On the other hand, zebrafish has become a versatile and reliable tool in cancer research due to emerging approaches that may have a huge impact on cancer drug discovery process in the near future:

• Bioenergetic-based screening. Ibjazehiebo and colleagues performed an in vivo bioenergetic screening in zebrafish for epilepsy (122). As cancer energy metabolism plays a key role in cell progression, tumor bioenergetics stands out as a new target for cancer therapies (123). Therefore, this approach could be currently applied in antitumoral screenings using zebrafish.

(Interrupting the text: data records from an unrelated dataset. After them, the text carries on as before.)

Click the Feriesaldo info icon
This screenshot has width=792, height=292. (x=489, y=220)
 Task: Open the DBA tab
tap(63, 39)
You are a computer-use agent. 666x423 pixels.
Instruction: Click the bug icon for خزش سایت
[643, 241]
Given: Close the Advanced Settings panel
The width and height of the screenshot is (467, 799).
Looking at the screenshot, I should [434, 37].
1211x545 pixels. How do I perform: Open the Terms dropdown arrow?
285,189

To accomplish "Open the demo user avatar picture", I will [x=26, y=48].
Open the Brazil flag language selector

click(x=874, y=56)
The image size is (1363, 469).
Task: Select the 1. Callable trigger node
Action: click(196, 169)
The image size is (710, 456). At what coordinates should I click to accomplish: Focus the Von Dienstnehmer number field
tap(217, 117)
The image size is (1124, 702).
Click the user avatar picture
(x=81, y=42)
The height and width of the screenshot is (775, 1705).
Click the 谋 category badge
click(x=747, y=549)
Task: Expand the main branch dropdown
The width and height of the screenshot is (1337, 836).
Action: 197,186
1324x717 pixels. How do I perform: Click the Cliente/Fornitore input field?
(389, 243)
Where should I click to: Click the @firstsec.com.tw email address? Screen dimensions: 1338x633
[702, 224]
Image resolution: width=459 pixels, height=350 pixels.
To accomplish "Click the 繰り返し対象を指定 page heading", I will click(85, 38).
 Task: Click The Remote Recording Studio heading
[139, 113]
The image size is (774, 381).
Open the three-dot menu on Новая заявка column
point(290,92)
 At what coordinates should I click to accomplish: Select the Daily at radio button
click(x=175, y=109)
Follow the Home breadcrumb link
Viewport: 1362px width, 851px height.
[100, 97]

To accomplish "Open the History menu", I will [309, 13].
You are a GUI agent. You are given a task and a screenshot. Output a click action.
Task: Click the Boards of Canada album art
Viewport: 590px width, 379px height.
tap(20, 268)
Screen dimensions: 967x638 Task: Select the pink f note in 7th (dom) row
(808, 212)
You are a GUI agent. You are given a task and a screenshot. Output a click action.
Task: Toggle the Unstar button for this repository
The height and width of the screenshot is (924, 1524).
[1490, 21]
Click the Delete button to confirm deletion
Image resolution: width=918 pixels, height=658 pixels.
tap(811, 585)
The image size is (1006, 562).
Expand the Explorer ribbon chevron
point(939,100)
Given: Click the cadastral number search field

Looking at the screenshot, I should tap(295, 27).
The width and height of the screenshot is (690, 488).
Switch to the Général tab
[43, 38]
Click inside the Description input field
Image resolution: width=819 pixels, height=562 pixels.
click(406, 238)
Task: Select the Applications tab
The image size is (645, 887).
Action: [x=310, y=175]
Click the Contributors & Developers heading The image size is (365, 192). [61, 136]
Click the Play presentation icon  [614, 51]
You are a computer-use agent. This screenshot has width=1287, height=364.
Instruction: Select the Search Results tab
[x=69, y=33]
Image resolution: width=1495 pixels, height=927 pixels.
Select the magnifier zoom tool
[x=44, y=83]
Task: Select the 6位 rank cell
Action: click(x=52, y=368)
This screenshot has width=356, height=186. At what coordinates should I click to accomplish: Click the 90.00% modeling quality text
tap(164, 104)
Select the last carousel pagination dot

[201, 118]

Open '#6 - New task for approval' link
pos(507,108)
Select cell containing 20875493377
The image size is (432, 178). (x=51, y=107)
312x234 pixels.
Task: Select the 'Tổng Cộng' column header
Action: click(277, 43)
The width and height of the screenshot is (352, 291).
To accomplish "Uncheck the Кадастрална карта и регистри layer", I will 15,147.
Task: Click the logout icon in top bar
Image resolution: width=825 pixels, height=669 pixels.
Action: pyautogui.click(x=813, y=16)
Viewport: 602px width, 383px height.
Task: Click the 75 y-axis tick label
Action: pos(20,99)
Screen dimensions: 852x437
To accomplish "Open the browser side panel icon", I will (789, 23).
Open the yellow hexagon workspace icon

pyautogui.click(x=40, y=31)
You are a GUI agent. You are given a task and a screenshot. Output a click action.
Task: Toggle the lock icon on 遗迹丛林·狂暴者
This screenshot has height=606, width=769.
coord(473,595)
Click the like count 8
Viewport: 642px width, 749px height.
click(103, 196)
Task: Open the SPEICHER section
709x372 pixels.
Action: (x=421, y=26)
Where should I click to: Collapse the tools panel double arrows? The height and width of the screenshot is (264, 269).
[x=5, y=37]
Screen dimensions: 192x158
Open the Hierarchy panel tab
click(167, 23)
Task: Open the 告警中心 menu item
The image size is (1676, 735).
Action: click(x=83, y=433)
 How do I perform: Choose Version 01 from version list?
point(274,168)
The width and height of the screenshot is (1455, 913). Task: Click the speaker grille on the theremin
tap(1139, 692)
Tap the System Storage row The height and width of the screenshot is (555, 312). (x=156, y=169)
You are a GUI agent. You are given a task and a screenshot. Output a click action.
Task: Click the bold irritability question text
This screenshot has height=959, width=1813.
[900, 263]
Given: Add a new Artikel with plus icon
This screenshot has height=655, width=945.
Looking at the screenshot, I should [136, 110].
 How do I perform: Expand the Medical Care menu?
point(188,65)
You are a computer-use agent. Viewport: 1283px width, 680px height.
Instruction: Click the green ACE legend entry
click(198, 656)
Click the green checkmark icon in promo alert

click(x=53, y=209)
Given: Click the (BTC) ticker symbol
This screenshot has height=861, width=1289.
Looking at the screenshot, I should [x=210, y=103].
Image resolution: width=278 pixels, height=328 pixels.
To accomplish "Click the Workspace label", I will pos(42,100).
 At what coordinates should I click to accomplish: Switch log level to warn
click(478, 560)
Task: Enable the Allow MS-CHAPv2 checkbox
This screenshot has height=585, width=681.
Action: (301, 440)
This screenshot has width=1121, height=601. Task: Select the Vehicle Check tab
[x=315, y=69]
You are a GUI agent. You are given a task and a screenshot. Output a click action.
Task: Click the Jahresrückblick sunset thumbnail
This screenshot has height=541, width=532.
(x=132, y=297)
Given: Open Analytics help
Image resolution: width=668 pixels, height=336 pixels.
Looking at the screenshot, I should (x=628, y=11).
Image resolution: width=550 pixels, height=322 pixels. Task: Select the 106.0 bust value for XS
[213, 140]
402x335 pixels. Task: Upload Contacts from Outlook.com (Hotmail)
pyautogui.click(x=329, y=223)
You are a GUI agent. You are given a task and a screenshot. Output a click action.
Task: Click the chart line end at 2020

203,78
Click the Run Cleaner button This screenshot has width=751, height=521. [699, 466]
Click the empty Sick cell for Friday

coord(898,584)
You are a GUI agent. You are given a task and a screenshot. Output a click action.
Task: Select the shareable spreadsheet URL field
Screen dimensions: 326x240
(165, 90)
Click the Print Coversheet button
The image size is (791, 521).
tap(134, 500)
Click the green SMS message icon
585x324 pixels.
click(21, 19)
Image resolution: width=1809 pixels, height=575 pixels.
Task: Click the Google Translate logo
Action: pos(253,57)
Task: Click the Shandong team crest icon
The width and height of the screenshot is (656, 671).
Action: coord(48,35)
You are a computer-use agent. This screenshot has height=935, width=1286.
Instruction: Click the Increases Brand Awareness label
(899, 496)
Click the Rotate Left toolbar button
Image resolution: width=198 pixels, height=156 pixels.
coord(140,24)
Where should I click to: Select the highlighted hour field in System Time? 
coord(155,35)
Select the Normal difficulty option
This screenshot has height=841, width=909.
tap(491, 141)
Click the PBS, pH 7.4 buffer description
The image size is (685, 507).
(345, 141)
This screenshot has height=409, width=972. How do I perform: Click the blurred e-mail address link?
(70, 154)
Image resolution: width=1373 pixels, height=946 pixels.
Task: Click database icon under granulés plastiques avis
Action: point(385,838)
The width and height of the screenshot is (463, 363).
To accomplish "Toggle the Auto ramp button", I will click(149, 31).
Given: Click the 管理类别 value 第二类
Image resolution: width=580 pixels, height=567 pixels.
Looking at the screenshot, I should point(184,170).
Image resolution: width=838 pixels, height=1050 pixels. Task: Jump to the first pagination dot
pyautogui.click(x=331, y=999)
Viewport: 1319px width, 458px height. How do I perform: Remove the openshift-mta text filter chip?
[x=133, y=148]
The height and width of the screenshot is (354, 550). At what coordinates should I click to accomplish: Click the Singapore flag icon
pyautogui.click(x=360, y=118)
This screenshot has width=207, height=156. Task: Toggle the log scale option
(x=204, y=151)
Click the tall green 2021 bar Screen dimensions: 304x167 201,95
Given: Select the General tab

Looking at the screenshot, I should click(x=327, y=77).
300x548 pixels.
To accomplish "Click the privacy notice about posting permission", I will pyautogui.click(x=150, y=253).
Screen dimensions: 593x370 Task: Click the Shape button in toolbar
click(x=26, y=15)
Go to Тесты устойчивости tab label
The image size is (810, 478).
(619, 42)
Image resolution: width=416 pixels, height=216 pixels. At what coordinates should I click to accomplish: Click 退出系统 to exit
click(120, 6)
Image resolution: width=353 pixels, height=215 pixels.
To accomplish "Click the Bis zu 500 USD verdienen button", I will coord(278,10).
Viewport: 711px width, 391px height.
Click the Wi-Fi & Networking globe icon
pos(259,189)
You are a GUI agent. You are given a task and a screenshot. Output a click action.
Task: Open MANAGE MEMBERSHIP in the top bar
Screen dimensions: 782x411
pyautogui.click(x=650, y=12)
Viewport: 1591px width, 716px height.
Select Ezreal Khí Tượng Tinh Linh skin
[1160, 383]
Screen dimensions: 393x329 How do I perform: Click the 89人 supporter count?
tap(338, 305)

• zPDX. This approach is probably the most relevant, from a translational perspective, in cancer drug discovery using zebrafish. Every patient and its corresponding tumor type may respond in a different manner to drugs; then, efficient models providing fast and reliable assessments for personalized treatments might provide an outstanding added value for precision cancer medicine (49, 124).

No potential conflicts of interest were disclosed.

This work was supported by Gobierno de Navarra (0011-1408-2016-000004 to Patricia Letrado García-Alcaide), the European Commission SME H2020 (777373), and Ministerio de Economia y Competitividad (PTQ-14-07320). We thank the Foundation for Applied Medical Research (FIMA) and University of Navarra (Pamplona, Spain) for financial support.